As mentioned above, senescent tumor cells can be observed in primary cancer tissues (2528), but they are also observed following anti-cancer treatment with chemotherapy or irradiation (18). Induction of senescent cells from cancer cells has been thought to be a reliable therapeutic strategy in tumor therapy (14). Cancer cell death is observed in lethal dose after administration of chemotherapy or radiation, but in cases where sub-lethal doses were given, senescent cells were found (14). Furthermore, the use of retinoic acid for the treatment of acute promyelocytic leukemia, and the resulting induction of senescent cells in the tumor by the cell dependent kinase 4 (CDK4) and CDK6 inhibitor palbociclib, can improve the patient’s prognosis. This is called therapy induced senescence (14). However, as mentioned above, long term treatment seems to have a side effect with SASP expression.
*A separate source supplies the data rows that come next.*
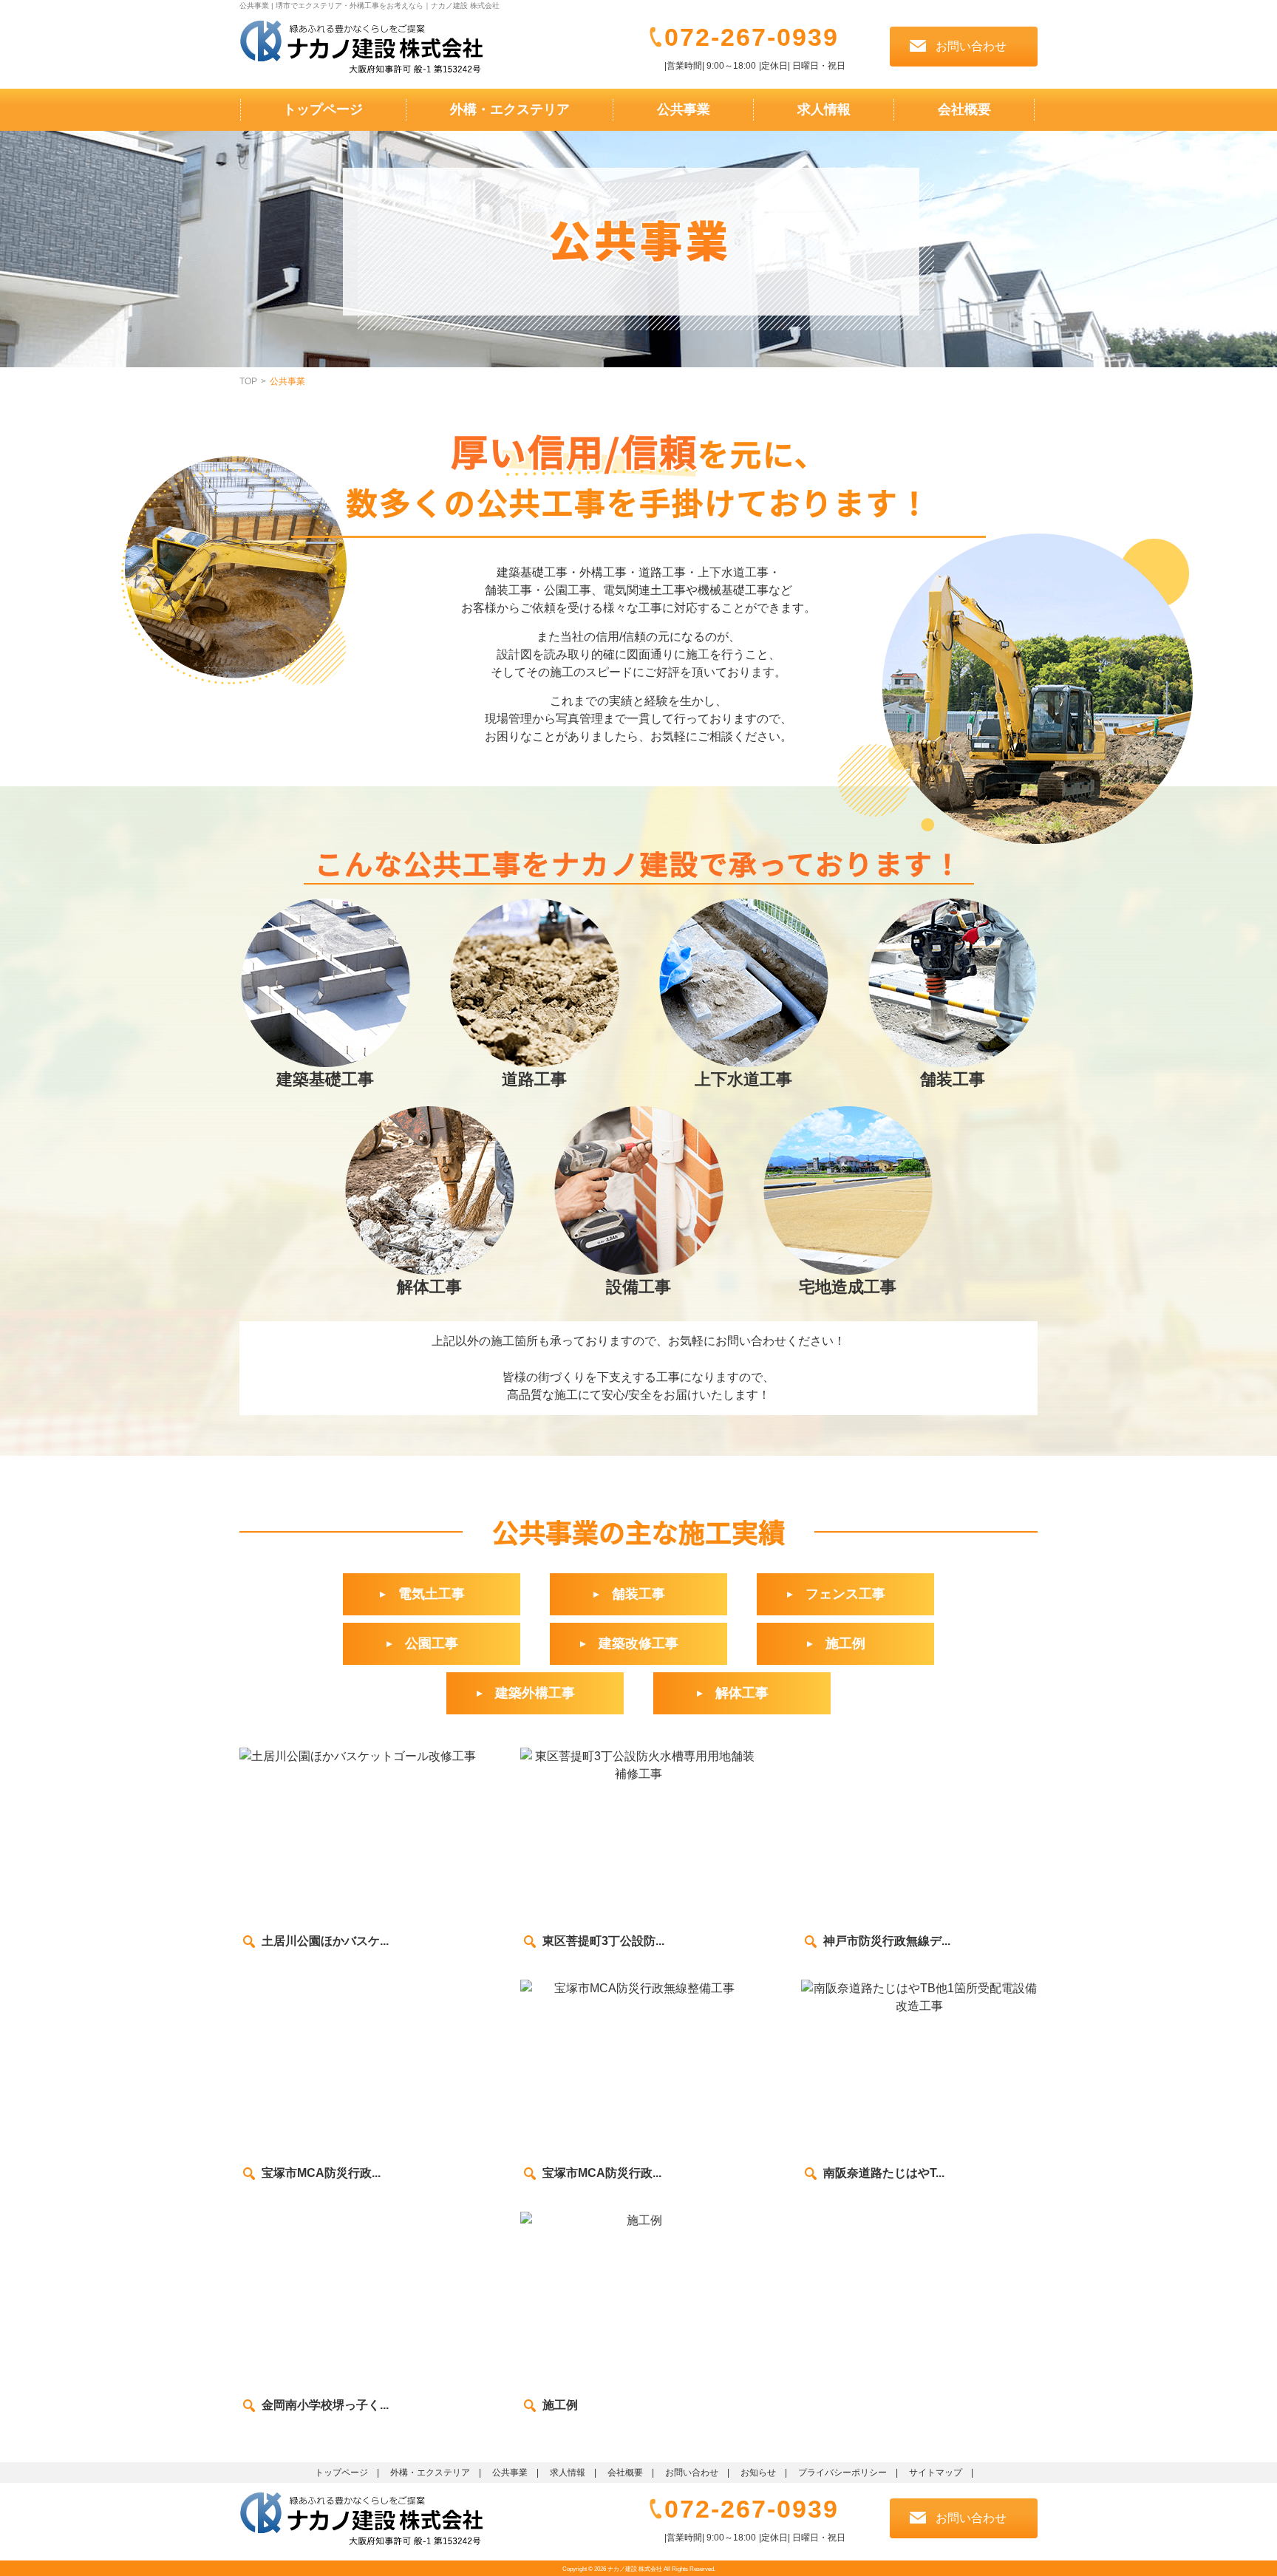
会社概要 (964, 109)
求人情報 (824, 109)
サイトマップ (935, 2472)
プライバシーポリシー (842, 2472)
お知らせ (758, 2472)
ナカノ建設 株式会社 (634, 2568)
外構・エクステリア (510, 109)
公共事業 (683, 109)
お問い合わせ (691, 2472)
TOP (248, 381)
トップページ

Therefore, the combination of senescence-inducing therapy with interventions that clear senescent cells could be beneficial to short- and long-term outcomes in cancer patients (18).

Little is known yet about the induction action mechanism of senescent tumor cells. Obviously, morphologically, they are malignant tumor cells that progress beyond the pre-cancerous stage. However, why senescent tumor cells are induced has not yet been elucidated. If reactive oxygen species (ROS) or hypoxic stress induces senescence (59), a large amount of senescent tumor cells should be observed in the central region of the tumor. The possibility of senescence induction by ROS seems low, however because senescence is observed in the peripheral region of tumors (28). Furthermore, we do not think it is a precancerous stage. As mentioned earlier, it is morphologically malignant tumor cells and involve cancer cells migration and metastasis which is characteristic of malignant tumor. Therefore, more studies should be performed in this field.

CONFLICTS OF INTEREST

The authors have no conflicting interests.

Figures
Fig. 1. Schematic representation of the role of senescent cells in tumors. Senescent cells express SASP and are involved in interactions with the tissue microenvironment, including extracellular matrix (ECM) degradation, immune cells infiltration, and cancer invasion.